Tim: Well, I got a lot of help from Shawn Datchuk on these – so I want to make sure I give him credit. First of all, if you’re a content teacher, make sure you’re partnering up with someone who’s an expert in reading scaffolding and remedial reading strategies, because that’s how I got these ideas. Next, there are several strategies you can try. A version of a read-aloud that I was a fan of doing with my 6th graders (who were often on a 2nd, 3rd, or 4th grade reading level) is choral reading. We’d read a text out loud together and then you’d go back and read it on your own with a prompt, question, or underlining task. And by doing this you’re also having students doing repeated reading.

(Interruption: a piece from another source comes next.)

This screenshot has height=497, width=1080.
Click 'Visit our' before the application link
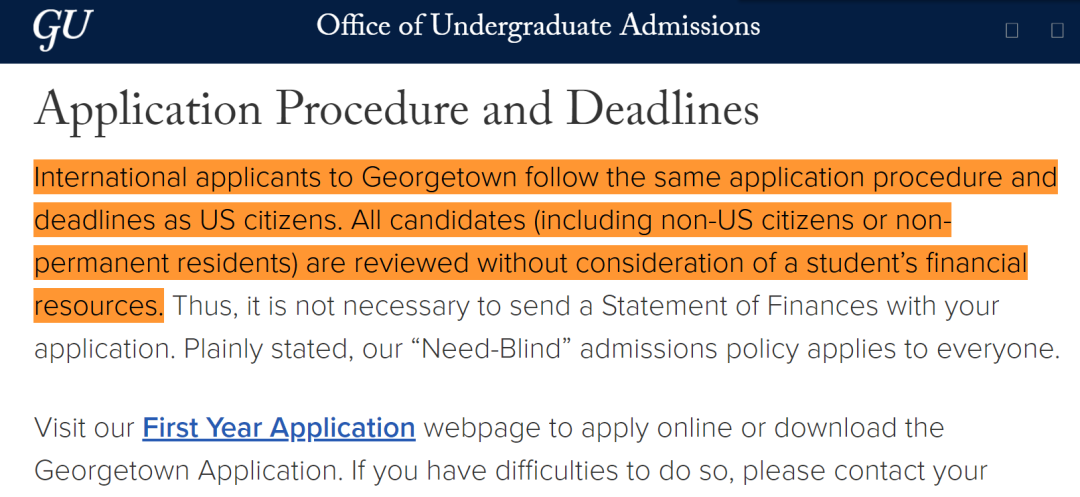click(x=84, y=427)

Thriving Schools: What other ideas do you have to give students more opportunities to preview texts?    

Tim: If I have a special education teacher, I might also ask them to preview the text with particular students before our class met that day. So that when they got to class, this could be the second or third time they’re reading the text. For students who are behind grade level, but are more motivated, I might provide a passage the day before for them to take home and preview with a family member who has time. So I’m throwing everything and the kitchen sink at this. And the best part is none of these take an enormous amount of time on the teacher’s part. It’s just a matter of tinkering and finding what works best for each of your students.

Thriving Schools: Are you a fan of leveled or tiered texts?   

Tim: I’ve used them. But no, I’m not a fan. From my experience with Achievement Network and listening to the folks who’ve spent a lot of time studying this, I’m not willing to compromise on text complexity. I might have students read our texts several times and we may not get through as much content as a result, but having them read at an appropriately challenging level is worth that trade-off.

Thriving Schools: Any other points you’d make on this front?    

Tim: None of what I’m talking about is a substitute for remedial fluency and decoding instruction. And if that’s not happening at the same time, none of these lofty things are going to work. 

Thriving Schools: Do you have any ideas to help students behind grade level on the writing front?   

Tim: That’s a tough one, but an important one. I think the most important takeaway is that you need to have students writing a lot. It needs to be a habit. And yes, short writing assignments count towards this. Another thought – if you’re a content-area teacher, you can selectively choose the assignments in which you’ll grade the writing. And maybe this means you put more of a focus on the content of their writing most of the time. If you’re lucky enough to have a good ELA teacher who’s willing to partner up, you could emphasize the same writing skills in your class that students are working on during their writing blocks. And you could choose to use the same pre-writing tasks they use as well.

Closing with Resources

Thriving Schools: Tim, what books, videos, and websites do you find yourself most often providing to teachers?   

Tim: There are a few! A big one for me, that I’ve mentioned previously, is Understanding by Design. Now I can see your readers’ eyes rolling when I say this, but I just feel a lot of these principles have become cliché and we’re not implementing them in a meaningful way. So anyone who hasn’t read it themselves or gone to a high-quality training on it, needs to take the time to work with it. I’m a big fan of teachers growing their set of reading comprehension strategies. One site that I’d recommend is Reading Quest. It’s run by Ray Jones and he’s pulled together reading and writing strategies that can be done during different parts of content lessons.